Amalie's head spun as her eyes shot back to his. The air seemed to thicken, and her heartbeat continued to slow, lulled by his touch and scent. She was breathing. She shouldn’t be breathing. Her limbs grew heavy, her thoughts hazy.

His jaw was tense, his brow furrowed as his lips curled past gleaming teeth. "You will remain silent when I release you."

Amalie's eyelids drooped. Yes. She wanted to obey him. To please him— no . Amalie fought the heat building in her center, searching for the thread of fear and rage quickly slipping through her consciousness. He is dark. Dangerous. He will kill you, just like he killed your mother.

The thought of her mother sharpened her senses, and though she nodded her head in acquiescence, the second Theo released her waist, Amalie called on every thread of strength and bolted for the door.

It was stupid. She knew it the second he wrenched her shoulders back. Her face throbbed, pain radiating over her cheekbones as he wrapped around her a second time. Amalie whimpered and tasted iron in the back of her throat as something hot and wet dripped onto her upper lip.

Theo's body went rigid behind her, and the fog in her head lifted instantly. "You shouldn't have done that." His voice was rough, stretched tight like a bowstring.

"Done what?" Amalie coughed, fighting him just as she had the first time, her body no longer numbed by his glamour. Where was her uncle? Or Bethany?

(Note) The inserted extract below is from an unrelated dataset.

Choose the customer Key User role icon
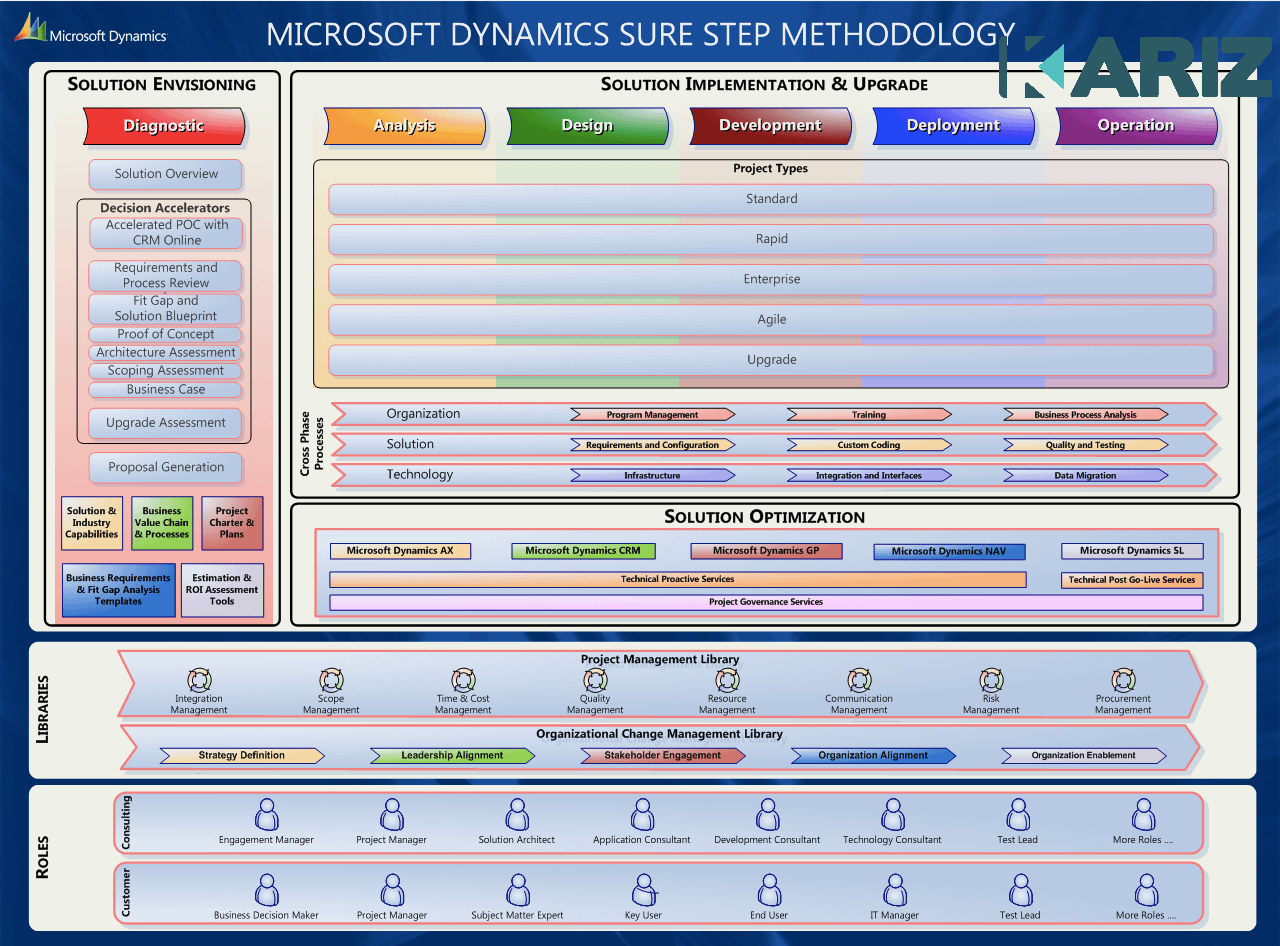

Surely someone had heard the scuffle of her feet against the floorboards.

"So stubborn." A low growl ripped from his throat as he shifted, forcing her shoulder blades flush against his chest and bending her head at an unnatural angle. Amalie gasped for breath. She begged for strength to stomp against the floor, to scream, but her muscles fell slack as Theo swept her curls from the tender skin of her neck.

Theo’s eyes drank in the shadows, glittering onyx in the candlelight. He was feral. He was thirst.

Vampire.

This was how death would come for her. Alone in her room. Her blood drained as she stared at the wooden ceiling beams. Nobody survived a vampire’s bite, not in the legends and not in reality. How many corpses had she seen? Lifeless eyes. Sallow, ashen skin.

She wondered if it would hurt. If she’d make a sound.

Amalie imagined her mother’s lifeless body draped across Theo’s outstretched arms in the woods. She thought of his lips coated crimson. His face twisted into something more animal than human.

This was how she would die then. At the hands of the same creature.

Exactly like her .

“Maman,” she whimpered as if she still stood on the rocks of the river bed. Hate curled around her bones like smoke as Theo’s jaw grazed the shell of her ear. A shudder rolled through his body as he dropped his head and pierced her flesh with needle-sharp fangs.